-- TASK BRIEF --
Reproduce the records below exactly as given.

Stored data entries
►
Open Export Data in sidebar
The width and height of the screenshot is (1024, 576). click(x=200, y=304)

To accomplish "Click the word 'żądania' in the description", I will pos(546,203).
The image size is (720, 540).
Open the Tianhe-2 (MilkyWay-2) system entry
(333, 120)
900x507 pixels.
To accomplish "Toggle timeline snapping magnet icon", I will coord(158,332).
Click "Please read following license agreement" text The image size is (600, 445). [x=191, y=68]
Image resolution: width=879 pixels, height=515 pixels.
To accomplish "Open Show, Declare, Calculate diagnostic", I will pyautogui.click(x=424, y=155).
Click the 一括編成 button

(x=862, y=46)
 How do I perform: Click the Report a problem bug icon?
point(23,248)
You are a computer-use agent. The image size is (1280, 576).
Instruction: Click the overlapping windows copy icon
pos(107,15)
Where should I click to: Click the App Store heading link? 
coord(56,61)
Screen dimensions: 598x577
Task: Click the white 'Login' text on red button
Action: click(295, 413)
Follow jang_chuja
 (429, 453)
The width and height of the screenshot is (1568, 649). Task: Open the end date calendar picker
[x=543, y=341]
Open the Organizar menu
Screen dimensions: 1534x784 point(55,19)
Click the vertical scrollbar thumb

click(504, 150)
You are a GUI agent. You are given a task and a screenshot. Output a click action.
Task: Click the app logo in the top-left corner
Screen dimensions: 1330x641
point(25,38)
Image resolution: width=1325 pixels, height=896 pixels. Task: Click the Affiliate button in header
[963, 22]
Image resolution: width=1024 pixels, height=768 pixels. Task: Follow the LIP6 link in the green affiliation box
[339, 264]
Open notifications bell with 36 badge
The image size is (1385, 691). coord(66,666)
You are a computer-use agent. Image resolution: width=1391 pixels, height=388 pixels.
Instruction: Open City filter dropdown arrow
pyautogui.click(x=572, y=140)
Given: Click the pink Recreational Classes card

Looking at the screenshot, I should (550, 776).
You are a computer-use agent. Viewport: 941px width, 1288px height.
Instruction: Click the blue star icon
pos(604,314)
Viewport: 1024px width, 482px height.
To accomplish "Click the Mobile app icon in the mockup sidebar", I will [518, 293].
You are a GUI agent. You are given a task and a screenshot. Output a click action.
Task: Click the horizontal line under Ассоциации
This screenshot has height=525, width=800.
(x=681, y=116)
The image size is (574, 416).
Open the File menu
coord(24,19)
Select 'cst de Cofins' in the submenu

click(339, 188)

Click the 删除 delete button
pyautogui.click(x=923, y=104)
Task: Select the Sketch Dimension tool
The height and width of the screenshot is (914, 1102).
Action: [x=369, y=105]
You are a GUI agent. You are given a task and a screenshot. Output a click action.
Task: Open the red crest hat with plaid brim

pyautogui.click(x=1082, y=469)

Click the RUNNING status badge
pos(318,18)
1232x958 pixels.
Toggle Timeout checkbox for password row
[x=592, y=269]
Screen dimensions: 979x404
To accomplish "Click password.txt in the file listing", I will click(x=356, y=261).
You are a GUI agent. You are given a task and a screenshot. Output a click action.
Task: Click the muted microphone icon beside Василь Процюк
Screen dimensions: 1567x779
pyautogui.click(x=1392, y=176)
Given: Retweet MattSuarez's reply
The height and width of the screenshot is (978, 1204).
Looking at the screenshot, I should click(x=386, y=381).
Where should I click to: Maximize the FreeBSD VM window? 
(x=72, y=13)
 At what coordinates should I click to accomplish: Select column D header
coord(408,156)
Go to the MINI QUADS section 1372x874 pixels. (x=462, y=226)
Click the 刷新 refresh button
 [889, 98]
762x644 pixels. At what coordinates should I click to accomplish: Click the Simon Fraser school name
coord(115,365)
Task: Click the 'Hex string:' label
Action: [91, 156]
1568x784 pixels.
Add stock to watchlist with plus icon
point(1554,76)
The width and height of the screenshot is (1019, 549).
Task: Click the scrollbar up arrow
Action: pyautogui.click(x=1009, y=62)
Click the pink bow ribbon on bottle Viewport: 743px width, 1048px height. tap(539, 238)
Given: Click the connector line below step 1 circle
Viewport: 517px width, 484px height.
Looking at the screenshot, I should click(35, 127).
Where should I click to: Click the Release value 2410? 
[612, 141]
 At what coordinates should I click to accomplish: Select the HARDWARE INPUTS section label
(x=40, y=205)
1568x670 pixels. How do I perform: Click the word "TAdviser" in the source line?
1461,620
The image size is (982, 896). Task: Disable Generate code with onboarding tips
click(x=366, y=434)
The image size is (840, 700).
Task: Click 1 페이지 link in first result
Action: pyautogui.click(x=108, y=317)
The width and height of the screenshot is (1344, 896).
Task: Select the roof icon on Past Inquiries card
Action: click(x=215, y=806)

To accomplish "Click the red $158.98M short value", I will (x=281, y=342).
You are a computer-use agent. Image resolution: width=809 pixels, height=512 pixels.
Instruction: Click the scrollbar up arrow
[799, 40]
◄
-- EXERCISE RESULT --
Open Export Data in sidebar
The width and height of the screenshot is (1024, 576). click(x=200, y=304)

To accomplish "Click the word 'żądania' in the description", I will pos(546,203).
The image size is (720, 540).
Open the Tianhe-2 (MilkyWay-2) system entry
(333, 120)
900x507 pixels.
To accomplish "Toggle timeline snapping magnet icon", I will coord(158,332).
Click "Please read following license agreement" text The image size is (600, 445). [x=191, y=68]
Image resolution: width=879 pixels, height=515 pixels.
To accomplish "Open Show, Declare, Calculate diagnostic", I will pyautogui.click(x=424, y=155).
Click the 一括編成 button

(x=862, y=46)
 How do I perform: Click the Report a problem bug icon?
point(23,248)
You are a computer-use agent. The image size is (1280, 576).
Instruction: Click the overlapping windows copy icon
pos(107,15)
Where should I click to: Click the App Store heading link? 
coord(56,61)
Screen dimensions: 598x577
Task: Click the white 'Login' text on red button
Action: click(295, 413)
Follow jang_chuja
 (429, 453)
The width and height of the screenshot is (1568, 649). Task: Open the end date calendar picker
[x=543, y=341]
Open the Organizar menu
Screen dimensions: 1534x784 point(55,19)
Click the vertical scrollbar thumb

click(504, 150)
You are a GUI agent. You are given a task and a screenshot. Output a click action.
Task: Click the app logo in the top-left corner
Screen dimensions: 1330x641
point(25,38)
Image resolution: width=1325 pixels, height=896 pixels. Task: Click the Affiliate button in header
[963, 22]
Image resolution: width=1024 pixels, height=768 pixels. Task: Follow the LIP6 link in the green affiliation box
[339, 264]
Open notifications bell with 36 badge
The image size is (1385, 691). coord(66,666)
You are a computer-use agent. Image resolution: width=1391 pixels, height=388 pixels.
Instruction: Open City filter dropdown arrow
pyautogui.click(x=572, y=140)
Given: Click the pink Recreational Classes card

Looking at the screenshot, I should (550, 776).
You are a computer-use agent. Viewport: 941px width, 1288px height.
Instruction: Click the blue star icon
pos(604,314)
Viewport: 1024px width, 482px height.
To accomplish "Click the Mobile app icon in the mockup sidebar", I will [518, 293].
You are a GUI agent. You are given a task and a screenshot. Output a click action.
Task: Click the horizontal line under Ассоциации
This screenshot has height=525, width=800.
(x=681, y=116)
The image size is (574, 416).
Open the File menu
coord(24,19)
Select 'cst de Cofins' in the submenu

click(339, 188)

Click the 删除 delete button
pyautogui.click(x=923, y=104)
Task: Select the Sketch Dimension tool
The height and width of the screenshot is (914, 1102).
Action: [x=369, y=105]
You are a GUI agent. You are given a task and a screenshot. Output a click action.
Task: Open the red crest hat with plaid brim

pyautogui.click(x=1082, y=469)

Click the RUNNING status badge
pos(318,18)
1232x958 pixels.
Toggle Timeout checkbox for password row
[x=592, y=269]
Screen dimensions: 979x404
To accomplish "Click password.txt in the file listing", I will click(x=356, y=261).
You are a GUI agent. You are given a task and a screenshot. Output a click action.
Task: Click the muted microphone icon beside Василь Процюк
Screen dimensions: 1567x779
pyautogui.click(x=1392, y=176)
Given: Retweet MattSuarez's reply
The height and width of the screenshot is (978, 1204).
Looking at the screenshot, I should click(x=386, y=381).
Where should I click to: Maximize the FreeBSD VM window? 
(x=72, y=13)
 At what coordinates should I click to accomplish: Select column D header
coord(408,156)
Go to the MINI QUADS section 1372x874 pixels. (x=462, y=226)
Click the 刷新 refresh button
 [889, 98]
762x644 pixels. At what coordinates should I click to accomplish: Click the Simon Fraser school name
coord(115,365)
Task: Click the 'Hex string:' label
Action: [91, 156]
1568x784 pixels.
Add stock to watchlist with plus icon
point(1554,76)
The width and height of the screenshot is (1019, 549).
Task: Click the scrollbar up arrow
Action: pyautogui.click(x=1009, y=62)
Click the pink bow ribbon on bottle Viewport: 743px width, 1048px height. tap(539, 238)
Given: Click the connector line below step 1 circle
Viewport: 517px width, 484px height.
Looking at the screenshot, I should click(35, 127).
Where should I click to: Click the Release value 2410? 
[612, 141]
 At what coordinates should I click to accomplish: Select the HARDWARE INPUTS section label
(x=40, y=205)
1568x670 pixels. How do I perform: Click the word "TAdviser" in the source line?
1461,620
The image size is (982, 896). Task: Disable Generate code with onboarding tips
click(x=366, y=434)
The image size is (840, 700).
Task: Click 1 페이지 link in first result
Action: pyautogui.click(x=108, y=317)
The width and height of the screenshot is (1344, 896).
Task: Select the roof icon on Past Inquiries card
Action: click(x=215, y=806)

To accomplish "Click the red $158.98M short value", I will (x=281, y=342).
You are a computer-use agent. Image resolution: width=809 pixels, height=512 pixels.
Instruction: Click the scrollbar up arrow
[799, 40]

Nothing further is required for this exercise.